* [简短任务 1]:
将下方关于 POJ2392 Space Elevator 题目的文本完整照抄一遍，不得改动任何字符。

* [文档片段]:
+++
• POJ2392:Space Elevator


    Space Elevator
    Time Limit: 1000MS   Memory Limit: 65536K
    Total Submissions: 9244   Accepted: 4388

    Description

    The cows are going to space! They plan to achieve orbit by building a sort of space elevator: a giant tower of blocks. They have K (1 <= K <= 400) different types of blocks with which to build the tower. Each block of type i has height h_i (1 <= h_i <= 100) and is available in quantity c_i (1 <= c_i <= 10). Due to possible damage caused by cosmic rays, no part of a block of type i can exceed a maximum altitude a_i (1 <= a_i <= 40000). 

    Help the cows build the tallest space elevator possible by stacking blocks on top of each other according to the rules.

    Input

    * Line 1: A single integer, K 

    * Lines 2..K+1: Each line contains three space-separated integers: h_i, a_i, and c_i. Line i+1 describes block type i.

    Output

    * Line 1: A single integer H, the maximum height of a tower that can be built

    Sample Input

    3
    7 40 3
    5 23 8
    2 52 6

    Sample Output

    48

    题意是要搭梯子,要求的是梯子的最高能达到多少。限制条件一个是每个梯子有自身的限制高度,另外一个是梯子数量。

    和POJ1014很像的思路,判断多高是判断每一个可能的高度其DP[]值是否为true,如果为true,记录其最大值即可。

    我那种代码最后的内存会很大,没必要在sum上申请二维数组,一维的就足够了,每一次清零就好。

    代码:

    #include <iostream>
    #include <vector>
    #include <algorithm>
    using namespace std;
    
    int dp[40002];
    int sum[40002][410];//数组一开始开小了
    struct Node{
    	int h;
    	int cant;
    	int num;
    }node[500];
    
    bool cmp(Node no1,Node no2)
+++
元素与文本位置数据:
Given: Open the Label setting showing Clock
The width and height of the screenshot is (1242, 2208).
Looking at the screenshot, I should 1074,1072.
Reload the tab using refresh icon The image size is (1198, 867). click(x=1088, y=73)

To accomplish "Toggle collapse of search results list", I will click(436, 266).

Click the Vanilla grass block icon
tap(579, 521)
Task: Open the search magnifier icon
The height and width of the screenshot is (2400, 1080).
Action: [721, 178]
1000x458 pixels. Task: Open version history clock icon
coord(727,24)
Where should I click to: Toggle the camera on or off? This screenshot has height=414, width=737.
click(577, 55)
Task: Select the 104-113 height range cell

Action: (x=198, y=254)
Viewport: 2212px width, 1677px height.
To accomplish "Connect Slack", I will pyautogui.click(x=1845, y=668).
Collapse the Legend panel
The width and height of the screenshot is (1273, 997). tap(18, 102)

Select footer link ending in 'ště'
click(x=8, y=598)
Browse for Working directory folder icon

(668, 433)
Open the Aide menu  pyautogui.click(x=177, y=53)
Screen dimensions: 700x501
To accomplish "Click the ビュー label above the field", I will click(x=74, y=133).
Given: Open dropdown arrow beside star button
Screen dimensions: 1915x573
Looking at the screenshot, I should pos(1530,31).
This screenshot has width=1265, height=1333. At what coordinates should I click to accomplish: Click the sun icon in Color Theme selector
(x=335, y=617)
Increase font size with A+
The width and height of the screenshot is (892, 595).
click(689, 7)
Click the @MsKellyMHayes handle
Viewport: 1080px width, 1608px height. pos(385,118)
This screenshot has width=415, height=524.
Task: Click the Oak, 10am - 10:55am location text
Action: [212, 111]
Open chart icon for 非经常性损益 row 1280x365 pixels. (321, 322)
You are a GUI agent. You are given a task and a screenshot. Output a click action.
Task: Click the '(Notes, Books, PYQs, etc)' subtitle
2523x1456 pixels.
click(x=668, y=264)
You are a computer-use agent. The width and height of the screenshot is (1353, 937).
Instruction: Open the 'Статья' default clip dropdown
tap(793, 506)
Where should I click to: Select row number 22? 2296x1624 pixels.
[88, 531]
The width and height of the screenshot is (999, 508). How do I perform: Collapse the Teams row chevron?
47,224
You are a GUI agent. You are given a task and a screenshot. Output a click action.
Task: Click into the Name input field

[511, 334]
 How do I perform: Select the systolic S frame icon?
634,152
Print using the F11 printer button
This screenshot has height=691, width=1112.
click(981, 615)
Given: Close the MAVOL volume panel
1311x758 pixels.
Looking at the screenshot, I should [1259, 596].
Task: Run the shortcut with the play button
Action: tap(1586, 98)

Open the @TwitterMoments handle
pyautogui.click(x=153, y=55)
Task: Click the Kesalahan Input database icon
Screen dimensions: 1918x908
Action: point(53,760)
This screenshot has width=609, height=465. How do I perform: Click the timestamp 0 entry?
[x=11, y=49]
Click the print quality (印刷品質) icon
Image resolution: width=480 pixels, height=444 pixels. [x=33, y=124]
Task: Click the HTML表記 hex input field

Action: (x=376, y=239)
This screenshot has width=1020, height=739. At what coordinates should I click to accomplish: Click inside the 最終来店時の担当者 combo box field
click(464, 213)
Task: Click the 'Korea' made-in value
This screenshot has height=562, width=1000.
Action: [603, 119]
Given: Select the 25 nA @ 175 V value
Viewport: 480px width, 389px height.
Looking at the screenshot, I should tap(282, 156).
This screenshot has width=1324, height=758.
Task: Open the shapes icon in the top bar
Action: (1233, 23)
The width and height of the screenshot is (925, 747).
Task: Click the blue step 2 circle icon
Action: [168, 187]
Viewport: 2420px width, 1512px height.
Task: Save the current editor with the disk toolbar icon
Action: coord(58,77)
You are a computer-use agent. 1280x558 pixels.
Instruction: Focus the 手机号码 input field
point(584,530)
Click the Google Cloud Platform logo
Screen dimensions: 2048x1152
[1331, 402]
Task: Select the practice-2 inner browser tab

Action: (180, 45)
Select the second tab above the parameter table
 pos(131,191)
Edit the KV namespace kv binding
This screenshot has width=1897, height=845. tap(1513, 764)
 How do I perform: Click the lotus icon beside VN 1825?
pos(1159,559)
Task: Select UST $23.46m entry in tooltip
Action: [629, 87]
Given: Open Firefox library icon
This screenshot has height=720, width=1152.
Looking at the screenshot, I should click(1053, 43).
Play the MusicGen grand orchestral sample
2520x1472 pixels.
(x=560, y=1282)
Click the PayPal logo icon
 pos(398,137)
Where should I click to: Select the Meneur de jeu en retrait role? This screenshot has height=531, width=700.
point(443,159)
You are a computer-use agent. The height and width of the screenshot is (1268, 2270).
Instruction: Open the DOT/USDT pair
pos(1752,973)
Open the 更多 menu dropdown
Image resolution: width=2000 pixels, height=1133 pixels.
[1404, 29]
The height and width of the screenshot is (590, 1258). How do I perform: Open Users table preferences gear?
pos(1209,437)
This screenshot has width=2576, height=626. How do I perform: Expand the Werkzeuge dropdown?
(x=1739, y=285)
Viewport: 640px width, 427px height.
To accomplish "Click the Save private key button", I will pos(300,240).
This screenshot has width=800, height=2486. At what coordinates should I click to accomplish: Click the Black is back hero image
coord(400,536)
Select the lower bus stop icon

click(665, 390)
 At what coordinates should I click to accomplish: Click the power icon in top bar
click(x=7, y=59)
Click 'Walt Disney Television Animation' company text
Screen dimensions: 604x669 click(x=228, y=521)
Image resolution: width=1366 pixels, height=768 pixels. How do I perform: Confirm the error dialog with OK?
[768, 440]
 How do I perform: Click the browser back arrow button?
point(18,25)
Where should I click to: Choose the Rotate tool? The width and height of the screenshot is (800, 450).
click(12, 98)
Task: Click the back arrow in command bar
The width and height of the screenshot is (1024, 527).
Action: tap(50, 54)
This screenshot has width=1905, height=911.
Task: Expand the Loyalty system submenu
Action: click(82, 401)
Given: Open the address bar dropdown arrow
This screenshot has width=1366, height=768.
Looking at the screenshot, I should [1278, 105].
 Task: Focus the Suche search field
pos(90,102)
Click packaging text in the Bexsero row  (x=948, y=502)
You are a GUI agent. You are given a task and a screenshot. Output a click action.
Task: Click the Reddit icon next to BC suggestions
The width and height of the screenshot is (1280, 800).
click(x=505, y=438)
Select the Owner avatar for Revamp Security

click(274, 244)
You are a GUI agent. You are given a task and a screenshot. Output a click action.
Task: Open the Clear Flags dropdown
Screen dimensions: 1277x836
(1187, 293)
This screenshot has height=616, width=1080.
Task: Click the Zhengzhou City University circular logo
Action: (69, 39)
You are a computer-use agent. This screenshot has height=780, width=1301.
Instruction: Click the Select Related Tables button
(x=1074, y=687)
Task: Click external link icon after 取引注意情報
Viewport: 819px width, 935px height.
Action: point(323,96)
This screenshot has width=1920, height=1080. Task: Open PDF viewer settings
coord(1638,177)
+++
* [简短任务 2]:
统计上方记录中含有字符串“Toggle”的行数，只写出这个数字。

* [正确结果 1]:
• POJ2392:Space Elevator


    Space Elevator
    Time Limit: 1000MS   Memory Limit: 65536K
    Total Submissions: 9244   Accepted: 4388

    Description

    The cows are going to space! They plan to achieve orbit by building a sort of space elevator: a giant tower of blocks. They have K (1 <= K <= 400) different types of blocks with which to build the tower. Each block of type i has height h_i (1 <= h_i <= 100) and is available in quantity c_i (1 <= c_i <= 10). Due to possible damage caused by cosmic rays, no part of a block of type i can exceed a maximum altitude a_i (1 <= a_i <= 40000). 

    Help the cows build the tallest space elevator possible by stacking blocks on top of each other according to the rules.

    Input

    * Line 1: A single integer, K 

    * Lines 2..K+1: Each line contains three space-separated integers: h_i, a_i, and c_i. Line i+1 describes block type i.

    Output

    * Line 1: A single integer H, the maximum height of a tower that can be built

    Sample Input

    3
    7 40 3
    5 23 8
    2 52 6

    Sample Output

    48

    题意是要搭梯子,要求的是梯子的最高能达到多少。限制条件一个是每个梯子有自身的限制高度,另外一个是梯子数量。

    和POJ1014很像的思路,判断多高是判断每一个可能的高度其DP[]值是否为true,如果为true,记录其最大值即可。

    我那种代码最后的内存会很大,没必要在sum上申请二维数组,一维的就足够了,每一次清零就好。

    代码:

    #include <iostream>
    #include <vector>
    #include <algorithm>
    using namespace std;
    
    int dp[40002];
    int sum[40002][410];//数组一开始开小了
    struct Node{
    	int h;
    	int cant;
    	int num;
    }node[500];
    
    bool cmp(Node no1,Node no2)

* [正确结果 2]:
2